— start Text passage —

Re: Pagination for List APIs in the REST spec

Ryan Blue Tue, 19 Dec 2023 09:52:38 -0800

> With start/limit each client can query for own's chunk without
coordination.


Okay, I understand now. Would you need to parallelize the client for
listing namespaces or tables? That seems odd to me.

On Tue, Dec 19, 2023 at 9:48 AM Walaa Eldin Moustafa <wa.moust...@gmail.com>
wrote:

> > You can parallelize with opaque tokens by sending a starting point for
> the next request.
>
> I meant we would have to wait for the server to return this starting point
> from the past request? With start/limit each client can query for own's
> chunk without coordination.
>
> On Tue, Dec 19, 2023 at 9:44 AM Ryan Blue <b...@tabular.io> wrote:
>
>> > I think start and offset has the advantage of being parallelizable (as
>> compared to continuation tokens).
>>
>> You can parallelize with opaque tokens by sending a starting point for
>> the next request.
>>
>> > On the other hand, using "asOf" can be complex to  implement and may be
>> too powerful for the pagination use case
>>
>> I don't think that we want to add `asOf`. If the service chooses to do
>> this, it would send a continuation token that has the information embedded.
>>
>> On Tue, Dec 19, 2023 at 9:42 AM Walaa Eldin Moustafa <
>> wa.moust...@gmail.com> wrote:
>>
>>> Can we assume it is the responsibility of the server to ensure
>>> determinism (e.g., by caching the results along with query ID)? I think
>>> start and offset has the advantage of being parallelizable (as compared to
>>> continuation tokens). On the other hand, using "asOf" can be complex to
>>>  implement and may be too powerful for the pagination use case (because it
>>> allows to query the warehouse as of any point of time, not just now).
>>>
>>> Thanks,
>>> Walaa.

— end Text passage —

> _What to do_:
In the pagination email thread, what advantage over continuation tokens does Walaa say start and offset have?

— start Entries provided —

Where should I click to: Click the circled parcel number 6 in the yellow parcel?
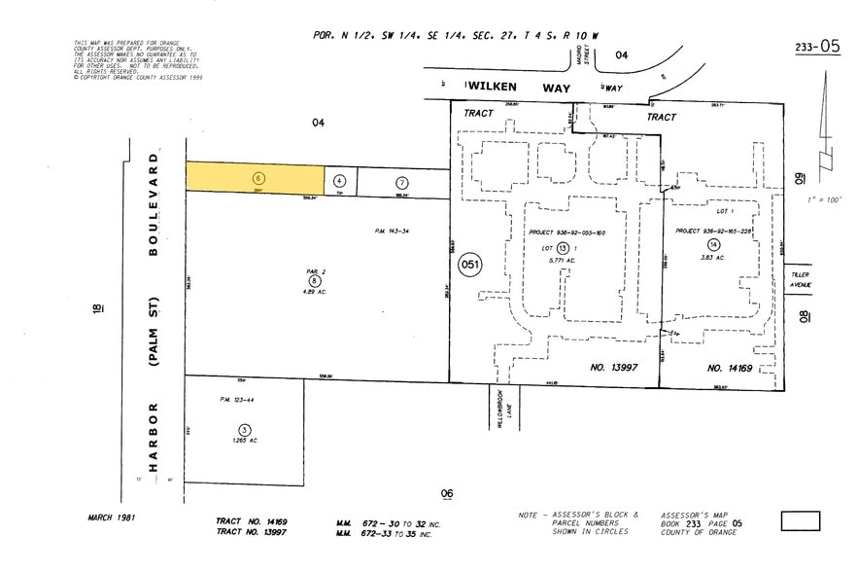[258, 178]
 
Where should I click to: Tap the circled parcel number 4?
[339, 181]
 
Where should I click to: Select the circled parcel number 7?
[402, 182]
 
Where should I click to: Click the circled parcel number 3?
[245, 430]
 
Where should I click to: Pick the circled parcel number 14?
[713, 243]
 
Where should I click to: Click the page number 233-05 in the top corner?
[816, 46]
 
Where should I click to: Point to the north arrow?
[826, 117]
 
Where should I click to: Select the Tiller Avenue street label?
[799, 280]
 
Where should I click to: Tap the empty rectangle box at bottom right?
[800, 521]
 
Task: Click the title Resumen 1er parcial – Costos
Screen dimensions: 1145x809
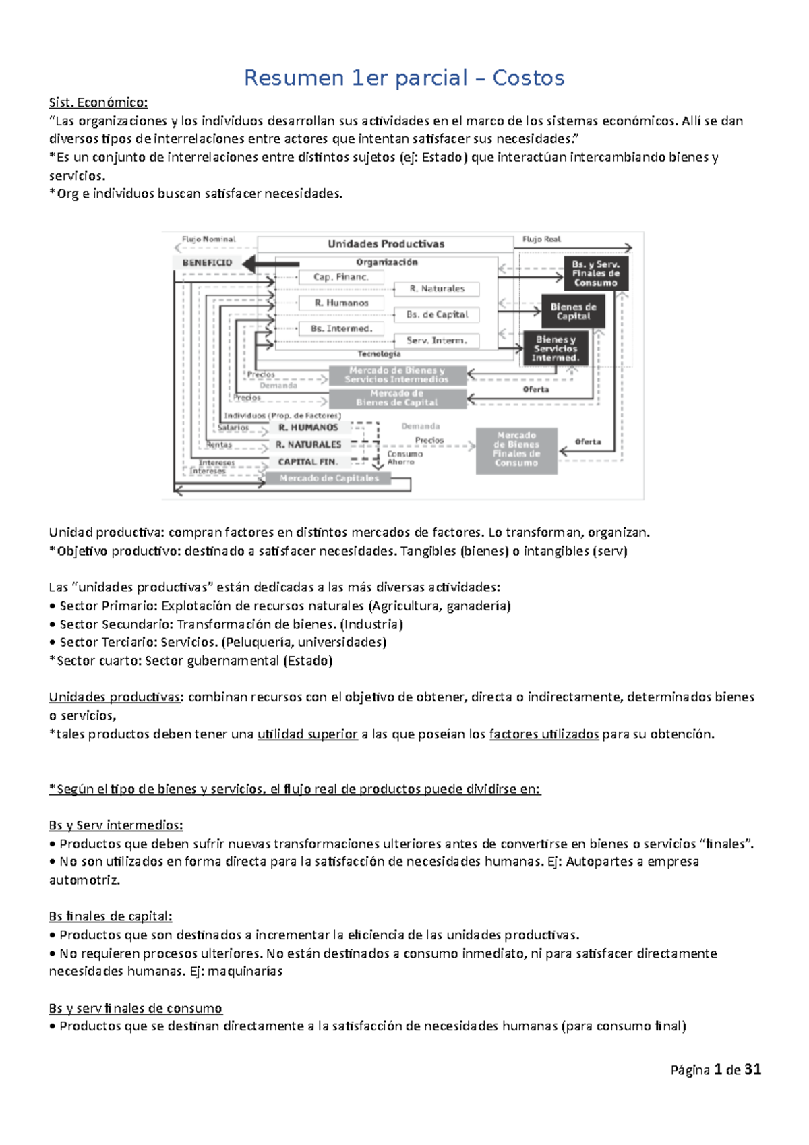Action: click(x=404, y=78)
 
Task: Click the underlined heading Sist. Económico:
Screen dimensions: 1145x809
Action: click(x=98, y=102)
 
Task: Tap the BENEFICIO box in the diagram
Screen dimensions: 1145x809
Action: click(x=207, y=263)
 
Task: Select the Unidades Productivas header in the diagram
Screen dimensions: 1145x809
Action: click(x=386, y=244)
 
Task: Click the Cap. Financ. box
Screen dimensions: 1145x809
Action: click(x=340, y=277)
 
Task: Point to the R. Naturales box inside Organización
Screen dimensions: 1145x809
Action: click(x=437, y=289)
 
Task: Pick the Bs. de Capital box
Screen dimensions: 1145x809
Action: click(x=437, y=315)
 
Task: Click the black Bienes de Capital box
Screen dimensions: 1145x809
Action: click(x=573, y=312)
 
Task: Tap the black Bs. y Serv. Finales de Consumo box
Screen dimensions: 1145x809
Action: click(x=595, y=273)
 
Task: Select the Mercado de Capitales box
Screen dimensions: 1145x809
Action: click(x=329, y=478)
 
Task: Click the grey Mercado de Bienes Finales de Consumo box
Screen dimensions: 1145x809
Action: click(x=516, y=449)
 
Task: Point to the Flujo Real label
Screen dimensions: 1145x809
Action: click(x=541, y=239)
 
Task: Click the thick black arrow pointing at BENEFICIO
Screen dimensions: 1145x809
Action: click(x=270, y=264)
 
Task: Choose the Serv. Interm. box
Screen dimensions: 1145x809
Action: click(x=437, y=341)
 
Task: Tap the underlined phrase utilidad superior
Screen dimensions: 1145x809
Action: click(x=307, y=734)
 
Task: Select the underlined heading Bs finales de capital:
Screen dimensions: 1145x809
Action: click(x=110, y=916)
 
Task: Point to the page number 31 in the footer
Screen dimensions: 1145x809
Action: click(x=753, y=1069)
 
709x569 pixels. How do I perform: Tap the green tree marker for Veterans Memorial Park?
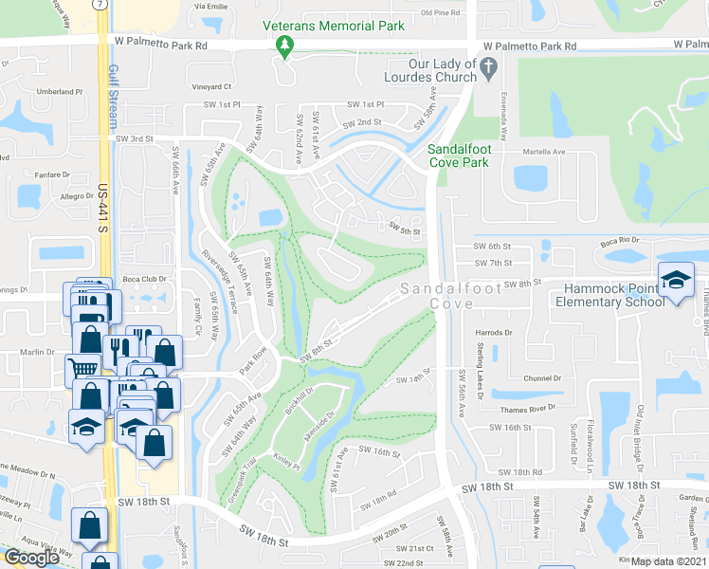[x=282, y=45]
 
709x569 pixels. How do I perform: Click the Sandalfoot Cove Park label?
[x=472, y=156]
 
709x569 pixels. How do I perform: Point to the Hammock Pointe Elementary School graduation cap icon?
[x=678, y=279]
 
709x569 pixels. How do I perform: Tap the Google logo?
[x=31, y=558]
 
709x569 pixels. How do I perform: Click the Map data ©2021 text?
[x=669, y=561]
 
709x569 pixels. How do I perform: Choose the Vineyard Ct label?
[x=211, y=86]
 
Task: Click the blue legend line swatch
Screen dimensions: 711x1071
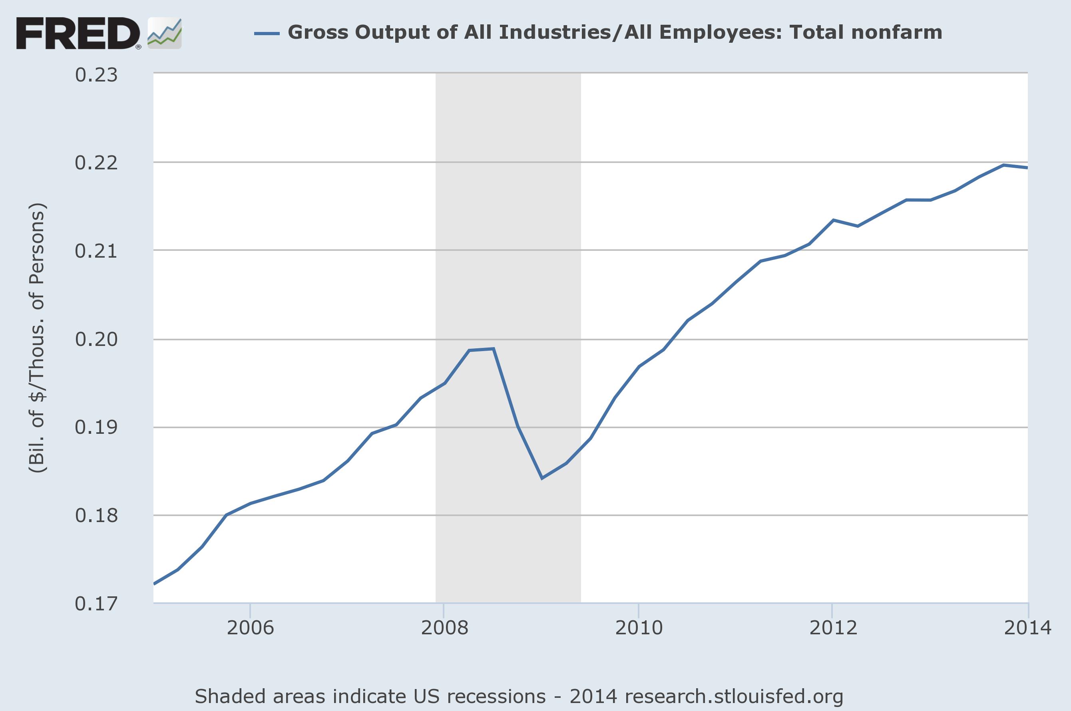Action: point(267,33)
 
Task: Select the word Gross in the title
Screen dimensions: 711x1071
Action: point(318,33)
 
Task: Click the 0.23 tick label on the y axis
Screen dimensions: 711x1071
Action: point(96,75)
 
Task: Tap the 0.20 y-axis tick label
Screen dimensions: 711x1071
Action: point(96,339)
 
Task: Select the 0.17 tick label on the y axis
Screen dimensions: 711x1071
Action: point(96,604)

— end Entries provided —

> _Output of the task_:
They are parallelizable.